Since the story was published, internal tensions have stretched the organization to the breaking point, particularly over issues related to fundraising and spending.

Following Semafor’s report, the Intercept was approached by what multiple sources described as a high-level donor who expressed interest in making a significant contribution to help keep the publication afloat.

More on the Intercept from Max. →

Unmixed Signals: The Daily Signal is spinning out from the conservative Heritage Foundation to build an independent news organization focused on investigative journalism, Capitol Hill and the states, and “smart political commentary from policy experts and influential leaders who understand what time it is in America,” Rob Bluey, the publication’s executive editor and founding editor-in-chief, and the new organization’s president, told Semafor. They’ll launch with about 17 journalists.

The publication was founded back in the blogging days to bolster a right-wing media ecosystem that was, then as now, short on original reporting. Heritage president Kevin Roberts, a combative pro-Trump voice, said “the American people deserve a news outlet that covers the news fairly and accurately” that “investigates stories and asks tough questions no other legacy media outlet will ask.”

The new organization, whose structure mirrors that of the Daily Caller and National Review, includes a nonprofit Daily Signal Institute whose work can be published elsewhere, as well as a for-profit media group.

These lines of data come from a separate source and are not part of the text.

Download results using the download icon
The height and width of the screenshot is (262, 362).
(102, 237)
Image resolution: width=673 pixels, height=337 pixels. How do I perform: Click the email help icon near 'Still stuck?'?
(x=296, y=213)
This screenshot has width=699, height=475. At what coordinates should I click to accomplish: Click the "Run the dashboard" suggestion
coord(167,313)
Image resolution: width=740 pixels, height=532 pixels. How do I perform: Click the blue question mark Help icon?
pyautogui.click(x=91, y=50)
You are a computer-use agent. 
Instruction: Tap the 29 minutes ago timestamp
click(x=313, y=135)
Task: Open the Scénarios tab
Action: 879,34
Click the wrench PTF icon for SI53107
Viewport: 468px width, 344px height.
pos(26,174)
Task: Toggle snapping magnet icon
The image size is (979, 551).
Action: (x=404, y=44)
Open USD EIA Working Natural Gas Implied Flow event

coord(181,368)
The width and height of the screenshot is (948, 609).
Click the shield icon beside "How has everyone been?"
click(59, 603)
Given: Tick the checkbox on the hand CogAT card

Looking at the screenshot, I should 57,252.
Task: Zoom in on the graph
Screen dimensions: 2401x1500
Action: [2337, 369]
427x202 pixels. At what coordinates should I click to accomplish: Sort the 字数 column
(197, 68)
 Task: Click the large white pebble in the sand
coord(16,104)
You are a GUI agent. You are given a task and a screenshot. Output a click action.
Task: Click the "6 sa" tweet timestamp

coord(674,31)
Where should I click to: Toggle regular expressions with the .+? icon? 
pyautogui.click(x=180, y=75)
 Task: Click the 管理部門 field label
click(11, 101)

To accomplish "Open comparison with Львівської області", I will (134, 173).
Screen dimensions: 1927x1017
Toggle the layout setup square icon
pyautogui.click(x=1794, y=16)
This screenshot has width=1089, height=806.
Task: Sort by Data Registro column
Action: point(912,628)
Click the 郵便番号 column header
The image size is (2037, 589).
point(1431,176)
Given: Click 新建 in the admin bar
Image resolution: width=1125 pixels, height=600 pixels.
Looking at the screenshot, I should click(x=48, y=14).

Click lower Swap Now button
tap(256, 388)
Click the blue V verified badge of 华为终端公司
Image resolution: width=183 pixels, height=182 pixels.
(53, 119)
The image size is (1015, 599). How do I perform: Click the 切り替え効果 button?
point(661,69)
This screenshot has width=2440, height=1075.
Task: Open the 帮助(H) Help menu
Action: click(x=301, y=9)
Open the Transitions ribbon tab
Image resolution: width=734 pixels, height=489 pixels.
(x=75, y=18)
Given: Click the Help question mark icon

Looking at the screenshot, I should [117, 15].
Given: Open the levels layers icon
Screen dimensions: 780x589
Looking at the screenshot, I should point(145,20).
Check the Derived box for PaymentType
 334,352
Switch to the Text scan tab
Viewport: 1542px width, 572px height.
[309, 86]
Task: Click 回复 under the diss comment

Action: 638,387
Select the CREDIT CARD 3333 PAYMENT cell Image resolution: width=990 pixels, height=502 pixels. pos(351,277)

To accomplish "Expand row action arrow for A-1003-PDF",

Substack, for politics: There’s a “politics explosion on Substack,” co-founder Hamish McKenzie told us. New additions include former Trump aide Sean Spicer, who’s doing a video podcast on the platform; the podcaster Sharon McMahon, who recently interviewed Vice President Kamala Harris; and the podcaster and social media refugee Sam Harris.

“Politics is the biggest revenue category on Substack, and these latest moves reflect our dedication to providing the best space for political discourse, which other platforms are either abandoning or coarsening,” McKenzie said in an email.

⁜ Tech

Password reset: A hacker broke into CNN’s TikTok account last week, forcing the news organization to take the account down for several days. A network spokesperson told Semafor in the wake of the hack that CNN was “working with TikTok on the backend on additional cybersecurity measures” to ensure that the account will be safe during the presidential debate and other events.

Several CNN staffers said the organization had grown lax with some of its digital safety practices. According to one CNN staffer, before this weekend, dozens of CNN employees had access to the TikTok. But another network source clarified that the breach did not appear to be the result of someone gaining access from CNN’s end. 

Sounds familiar? In a new podcast, Reflector revisits the 1980s debate over the link between teen suicide and explicit music lyrics. The whole thing sounds incredibly familiar, up to and including Tipper Gore!